The following year, the state made deeper cuts, reorganizing health department districts from nine to three regional offices—a move that cut head nurses by a third and chief health officers by half. The places that saw staff and service cuts were mostly already in health-care deserts, which only exacerbated patients’ access problems.
“If you have a clinic open only two days a week with messed up hours, you still don’t have a clinic,” Colon said.
In 2019 the state health department commissioned a report to assess how well it was providing family planning care. The resounding finding: not very well. The confidential report, published internally just before the pandemic and obtained by Rewire News Group, through a public records request, found that health department family planning services were a far cry from the federal mandate for high-quality care, citing physical dangers like moldy and leaky buildings, no air conditioning in sweltering Mississippi summers, and staff burnout. The report also found that clinics had limited, arbitrary hours and sometimes ran out of basic contraceptive resources like condoms.
The report also took note of problematic clinic policy. At the time of the 2019 report, health department clinics required every patient to be up to date on their annual exams in order to get a birth control refill. In other words, a person can’t refill their prescription until they’ve come into the clinic for a checkup. The American College of Obstetricians and Gynecologists says birth control should be accessible over the counter, not tethered to annual exams.
According to the Mississippi report: “This is a huge barrier to care since there are only 8 [full-time equivalent] clinicians covering 86 health departments. When asked why they require an annual for birth control, nurses told us ‘the annual requirement is only about forcing patients in for an annual, not about concern about adverse reactions to birth control.’”
And then there’s the issue of fees. According to the report, at least one department clinic charged Title X patients depending on their ethnicity—a practice the report calls disturbing. “They collect money from Hispanic patients because ‘they will pay and are happy with our services,’” the report reads, quoting clinic staff. By law, Title X patients with incomes at 100 percent of the federal poverty level pay $0 for family planning care.
The Mississippi State Health Department spokesperson who declined an interview did provide the following statement regarding said fees: “That was never agency policy and a deviation from acceptable practice. We have ensured that all clinics follow standardized payment policies for all patients.”
As for the mandated annual exams to get birth control: “We no longer require an annual exam to receive birth control prescriptions. Annual exams are at the clinician’s discretion based on the history of the patient or any findings that may suggest the need.
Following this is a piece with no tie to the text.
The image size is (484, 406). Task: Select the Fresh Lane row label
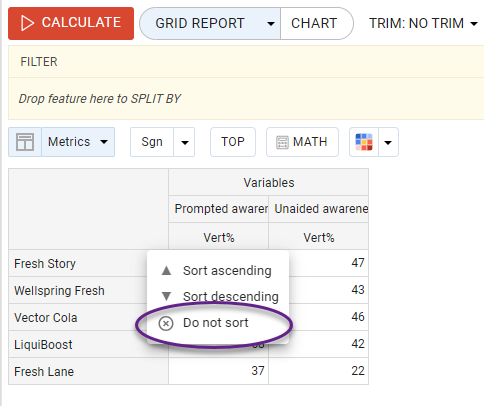click(44, 371)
We continuously work to align our services with ACOG guidelines, assess our policies, and train staff on proper procedures and protocol.”
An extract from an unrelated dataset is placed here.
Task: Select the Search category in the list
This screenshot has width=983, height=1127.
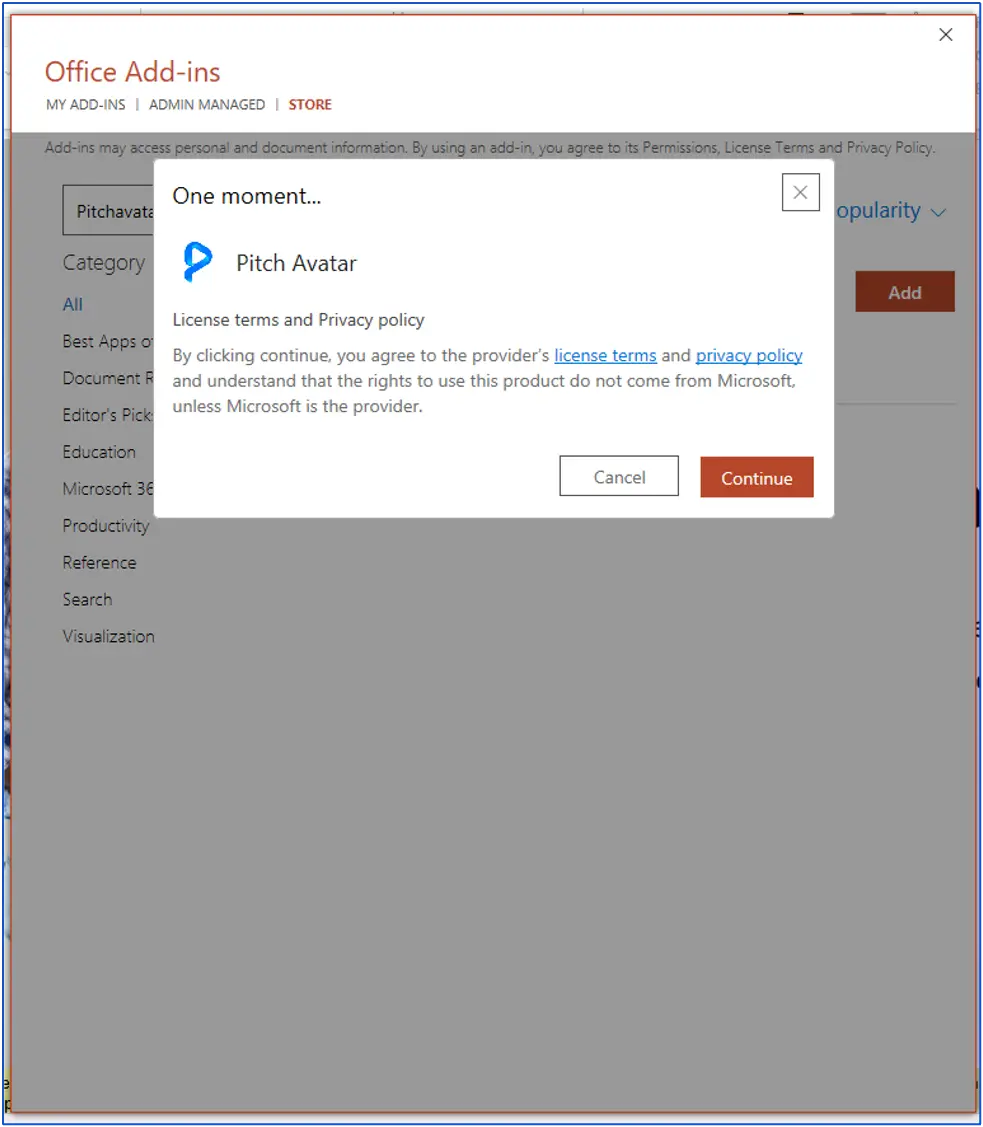Action: click(87, 600)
For Colon and other advocates on the ground, the issue is about focus.
“Upper-middle-class women will never have a problem accessing this care because they have an OB-GYN, but those who don’t have insurance, they have to go to clinics,” Colon said. And when the clinic operates at the status quo, or shuts down altogether, poor women of color suffer disproportionately, continuing cycles of generational poverty and poor maternal health outcomes, while state leadership—who don’t look like Colon or have an interest in hearing her voice, she said—focus on banning abortion rather than providing health services.
“Women here are seen as wives and mothers, not women in need of care,” she said. “And they’re not the people at the table making decisions about how we access care.” It’s hard to prioritize improvements to clinics scheduling when advocates are fighting anti-abortion opponents in the legislature, day in and day out, Colon said.
“We’re always playing defense instead of offense,” she said. “It’s hard being a woman and a girl in the South, and it’s even worse in Mississippi.”